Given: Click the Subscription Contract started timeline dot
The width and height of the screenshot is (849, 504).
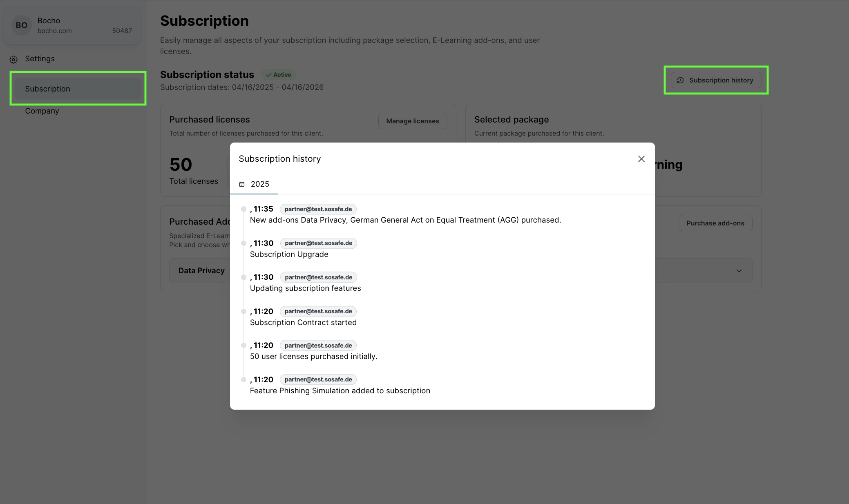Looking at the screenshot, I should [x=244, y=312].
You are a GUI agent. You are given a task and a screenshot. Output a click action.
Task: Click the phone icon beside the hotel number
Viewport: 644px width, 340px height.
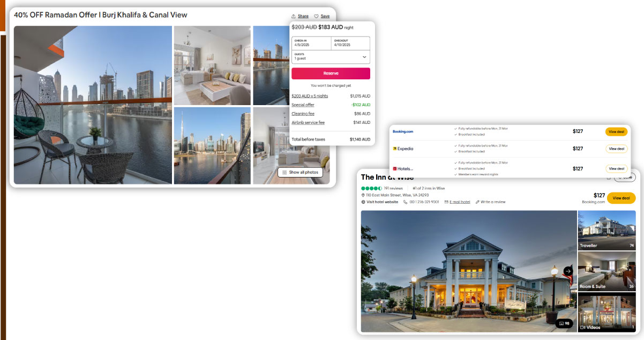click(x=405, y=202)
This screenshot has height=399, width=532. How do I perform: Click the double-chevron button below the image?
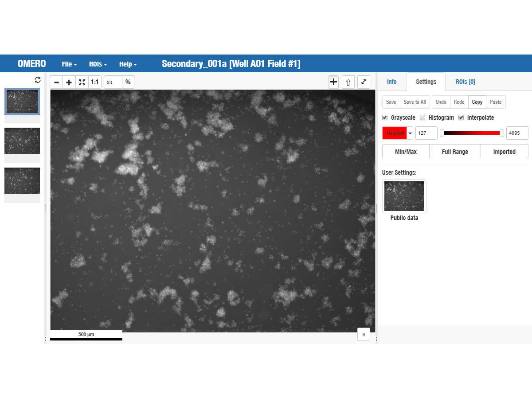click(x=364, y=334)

-=-=-=-=-

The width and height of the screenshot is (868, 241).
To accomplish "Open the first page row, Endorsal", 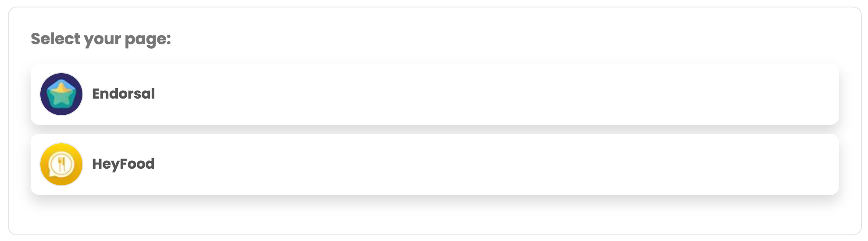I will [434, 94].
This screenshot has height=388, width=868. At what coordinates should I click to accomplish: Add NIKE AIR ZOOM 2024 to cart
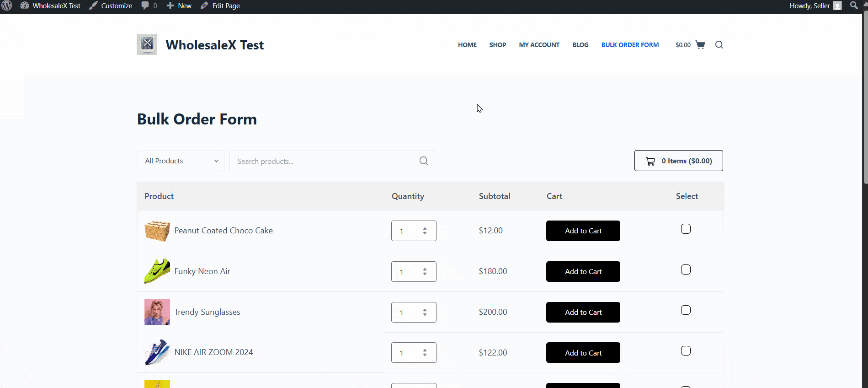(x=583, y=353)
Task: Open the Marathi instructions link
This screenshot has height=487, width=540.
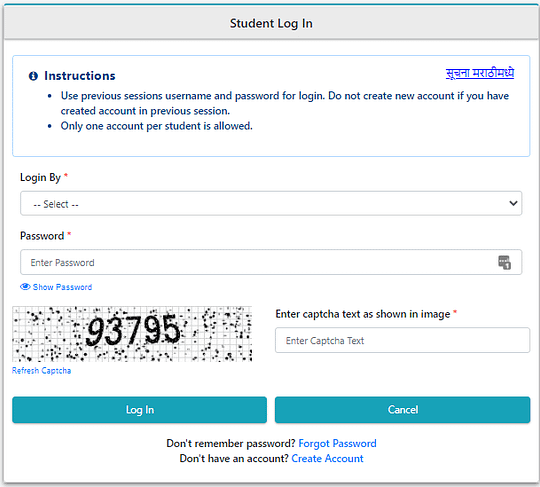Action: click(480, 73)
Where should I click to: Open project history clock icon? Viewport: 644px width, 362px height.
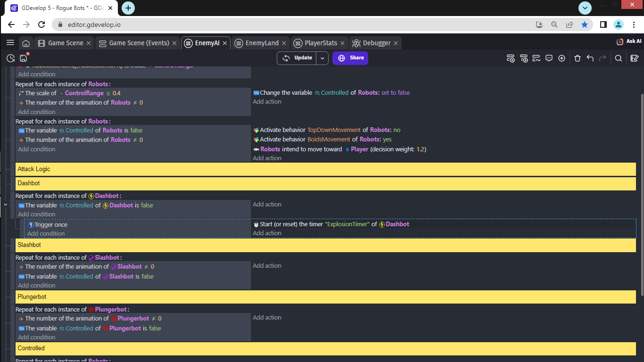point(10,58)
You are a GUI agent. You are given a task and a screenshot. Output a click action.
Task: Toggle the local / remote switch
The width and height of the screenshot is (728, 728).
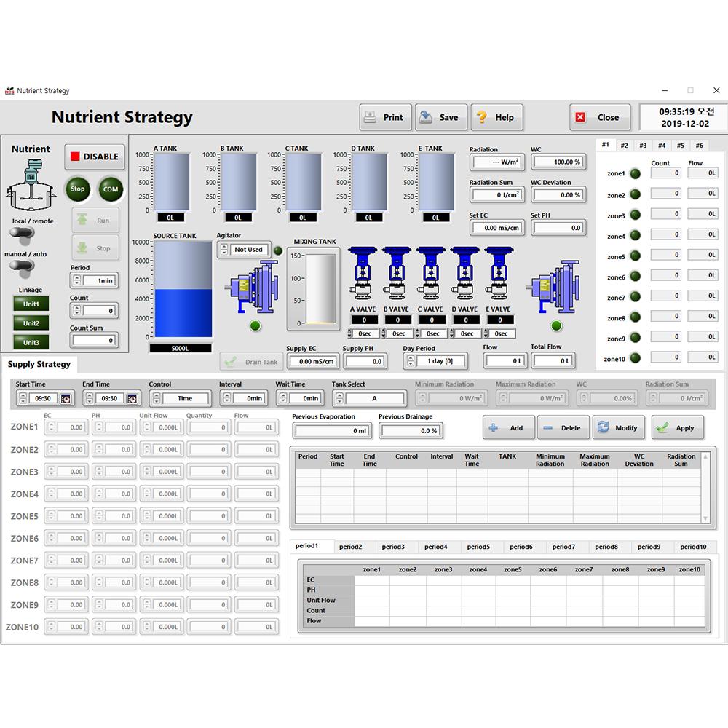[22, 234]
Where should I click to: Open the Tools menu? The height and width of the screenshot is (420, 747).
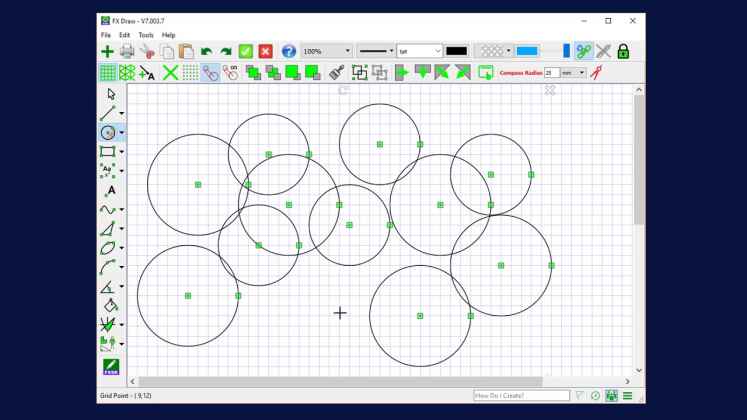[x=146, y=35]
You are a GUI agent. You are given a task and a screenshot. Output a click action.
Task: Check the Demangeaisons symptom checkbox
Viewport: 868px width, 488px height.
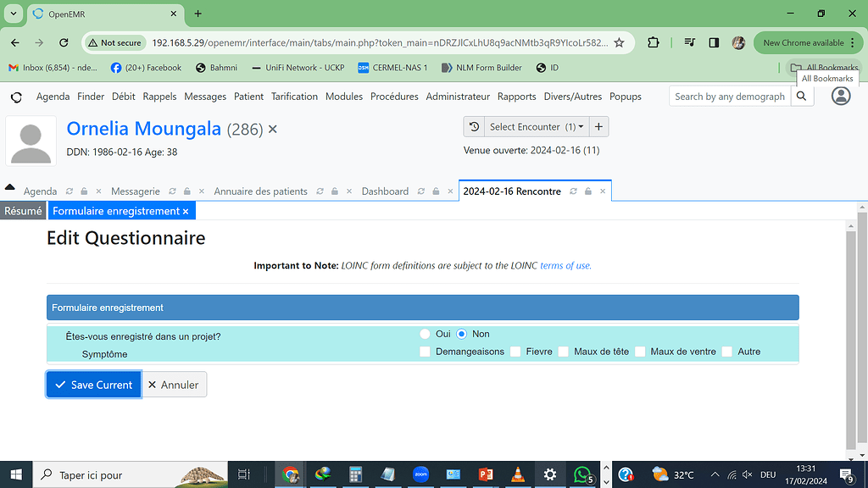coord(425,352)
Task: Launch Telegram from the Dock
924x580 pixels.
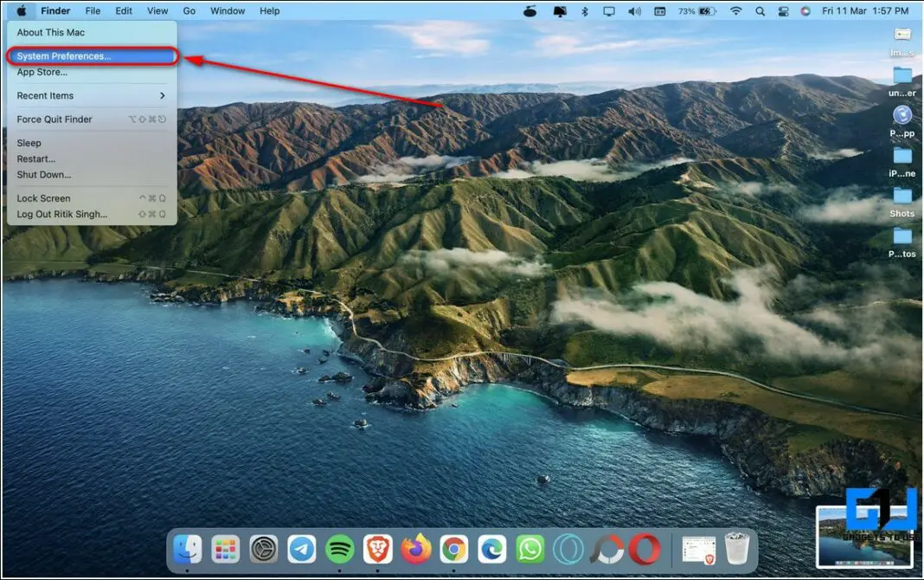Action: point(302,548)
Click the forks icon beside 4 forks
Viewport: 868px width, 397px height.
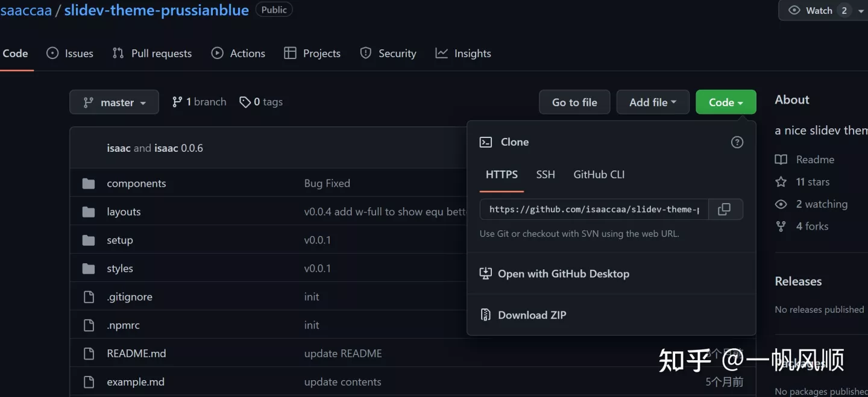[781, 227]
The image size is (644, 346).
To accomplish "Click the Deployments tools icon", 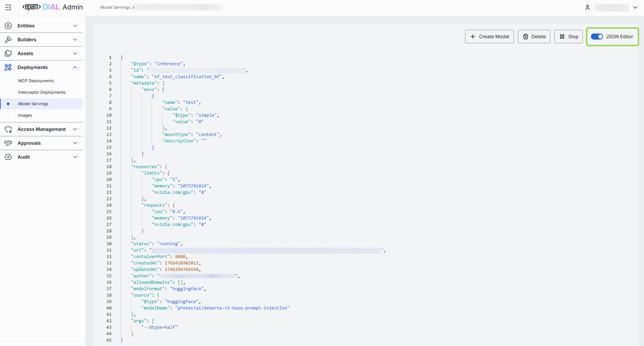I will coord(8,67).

-=-=-=-=-

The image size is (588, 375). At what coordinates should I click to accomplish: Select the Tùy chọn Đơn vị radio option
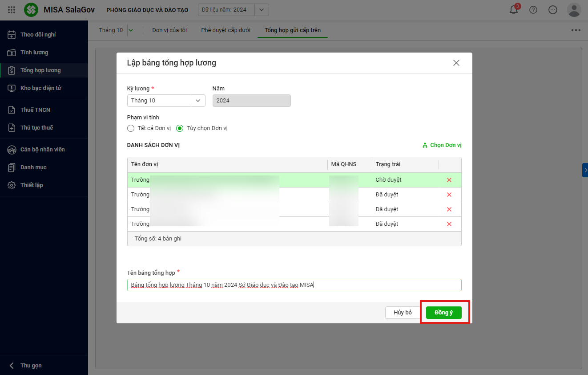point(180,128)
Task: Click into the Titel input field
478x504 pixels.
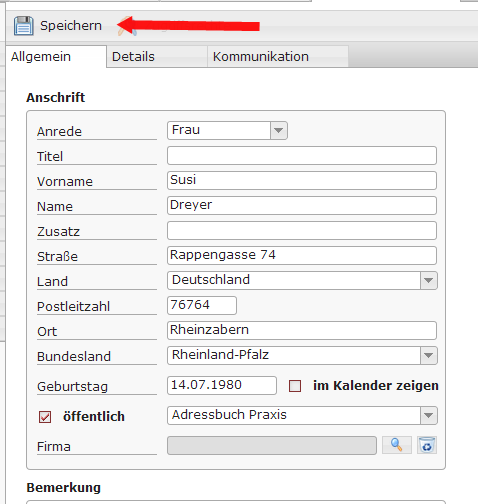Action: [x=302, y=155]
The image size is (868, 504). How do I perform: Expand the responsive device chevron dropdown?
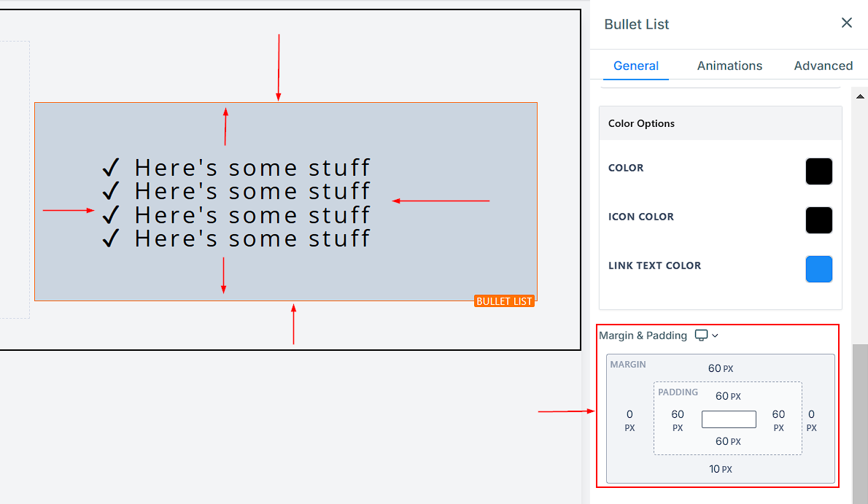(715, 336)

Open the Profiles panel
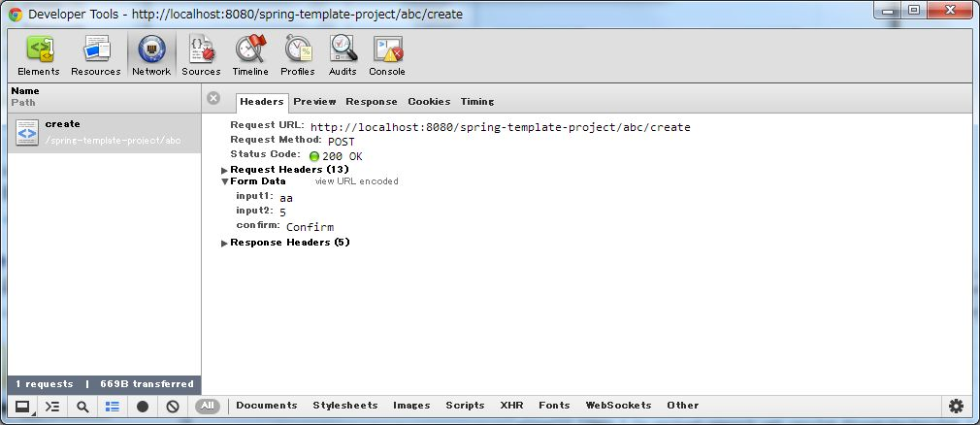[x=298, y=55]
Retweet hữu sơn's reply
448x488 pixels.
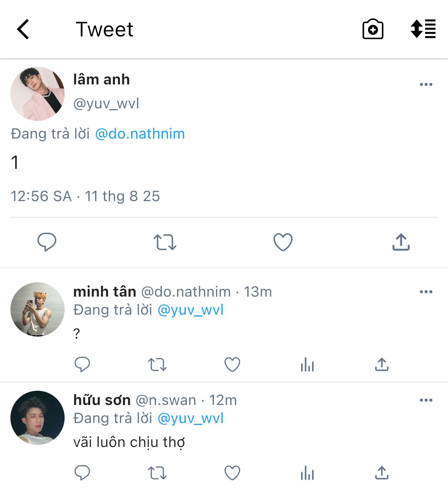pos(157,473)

-=-=-=-=-

**Requirement**. Work out how many lines in this data contain "beside". Only that number should be given.

**Answer area**. 2